Liberty Global has teamed up with a private equity firm to invest in rolling out fibre infrastructure in Germany.

The telecoms group, which sold out of Germany just over two years ago when it offloaded its Unitymedia cable operation to Vodafone, is setting up a 50:50 joint venture with InfraVia Capital Partners to plough some cash – and then maybe more – into the country’s fibre-to-the-home (FTTH) market.

This is very much a financial investment, and not a telco operational expansion move. Liberty Global is participating in the JV via its Liberty Global Ventures investment arm, and the companies are talking about the opportunities associated with network building, not serving retail customers. Indeed, Liberty Global referred to its experience with Unitymedia in the announcement, but did so in the context of experience in the German market, particularly from the point of view of network expansion and working with the relevant municipalities and regional authorities to make that happen.

Speaking of authorities, the firms have still to secure the regulatory go-ahead for their investment plan.

The companies have not disclosed how much of a financial punt they are taking on FTTH in Germany, but it’s clear that their approach will be very measured.

It’s a modular approach, with the first phase of investment centring on a small number of municipalities. The pair have set out undisclosed success criteria for that phase, which if met will trigger further investment opportunities. Or to put it another way, they are sticking a toe in the water before plunging in.

“Liberty Networks Germany offers an exciting opportunity to leverage our expertise in deploying critical broadband infrastructure in a market we know very well,” said Robert Dunn, Managing Director, Connectivity Investments at Liberty Global.

“We’re also excited by the attractive returns offered by greenfield fibre network deployment in a country where millions of homes don’t yet have access to fast and reliable broadband. We look forward to working in partnership with InfraVia as we take a controlled approach to the opportunity as we move forward,” Dunn said.

Essentially, Liberty Global wants a piece of the action that investors have been snapping over the past few years: the long-term, predictable financial returns offered by telecoms infrastructure.

And Germany is a great place to start, given the growth opportunity afforded by the market that stems from it being a major European economy that had a slow start in fibre.

When the FTTH Council Europe and IDATE published their latest set of full fibre market forecasts earlier this month their analysts named Germany as a market with “huge growth potential,” predicting that the number of homes passed there will growth almost fourfold to 33 million by 2026, leaving it second only to Russia in terms of volume.

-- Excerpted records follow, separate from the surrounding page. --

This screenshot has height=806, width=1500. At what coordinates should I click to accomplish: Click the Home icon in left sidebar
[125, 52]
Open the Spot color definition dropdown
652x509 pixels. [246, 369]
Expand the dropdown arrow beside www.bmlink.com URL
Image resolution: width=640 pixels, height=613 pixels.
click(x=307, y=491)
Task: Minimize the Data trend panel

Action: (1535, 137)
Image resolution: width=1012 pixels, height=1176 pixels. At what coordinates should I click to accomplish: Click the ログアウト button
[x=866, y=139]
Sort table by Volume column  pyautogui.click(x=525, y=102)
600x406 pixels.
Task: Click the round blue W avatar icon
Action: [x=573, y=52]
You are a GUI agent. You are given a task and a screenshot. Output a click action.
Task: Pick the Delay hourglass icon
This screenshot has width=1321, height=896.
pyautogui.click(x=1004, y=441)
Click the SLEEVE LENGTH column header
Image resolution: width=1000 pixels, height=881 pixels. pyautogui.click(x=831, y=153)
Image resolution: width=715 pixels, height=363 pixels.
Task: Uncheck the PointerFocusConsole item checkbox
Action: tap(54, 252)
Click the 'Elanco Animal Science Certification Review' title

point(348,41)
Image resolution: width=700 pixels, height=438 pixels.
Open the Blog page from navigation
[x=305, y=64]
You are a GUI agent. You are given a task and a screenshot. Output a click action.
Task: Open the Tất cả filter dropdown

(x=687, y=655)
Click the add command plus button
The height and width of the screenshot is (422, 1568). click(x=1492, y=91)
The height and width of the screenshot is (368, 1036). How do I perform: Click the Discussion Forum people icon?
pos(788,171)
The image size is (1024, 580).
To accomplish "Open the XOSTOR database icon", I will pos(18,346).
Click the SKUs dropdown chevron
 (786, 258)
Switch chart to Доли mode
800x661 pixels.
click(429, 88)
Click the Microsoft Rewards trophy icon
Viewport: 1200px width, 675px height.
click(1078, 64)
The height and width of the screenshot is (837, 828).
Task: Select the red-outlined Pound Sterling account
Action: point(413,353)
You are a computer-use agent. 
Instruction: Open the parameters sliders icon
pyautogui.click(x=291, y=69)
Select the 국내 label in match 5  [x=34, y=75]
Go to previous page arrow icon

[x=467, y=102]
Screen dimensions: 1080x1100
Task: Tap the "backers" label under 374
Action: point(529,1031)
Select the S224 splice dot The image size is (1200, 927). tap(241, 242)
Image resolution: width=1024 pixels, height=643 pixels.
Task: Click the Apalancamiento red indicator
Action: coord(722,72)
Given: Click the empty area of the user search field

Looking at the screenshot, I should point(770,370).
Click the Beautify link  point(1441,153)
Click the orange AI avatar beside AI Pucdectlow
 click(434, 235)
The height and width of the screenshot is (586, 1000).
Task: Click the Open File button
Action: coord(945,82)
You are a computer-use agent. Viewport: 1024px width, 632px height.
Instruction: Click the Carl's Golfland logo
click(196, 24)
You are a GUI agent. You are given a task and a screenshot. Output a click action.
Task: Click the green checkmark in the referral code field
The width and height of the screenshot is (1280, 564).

“We are excited to be working with Liberty Global to explore this opportunity in Germany, seizing on the ever-increasing data usage and the acceleration of work from home patterns,” said Bruno Candès, Partner, InfraVia Capital Partners. “We look forward to leveraging the investment capacity of our fifth infrastructure fund and our leading expertise in digital infrastructure investments during this project.”

It’s a smart idea for a project, but there are many others rolling out full fibre in Germany at present, aside from the incumbent Deutsche Telekom, which is also making progress after dragging its heels for some years. Liberty Global and InfraVia are not the only ones looking to make money from fibre in Germany.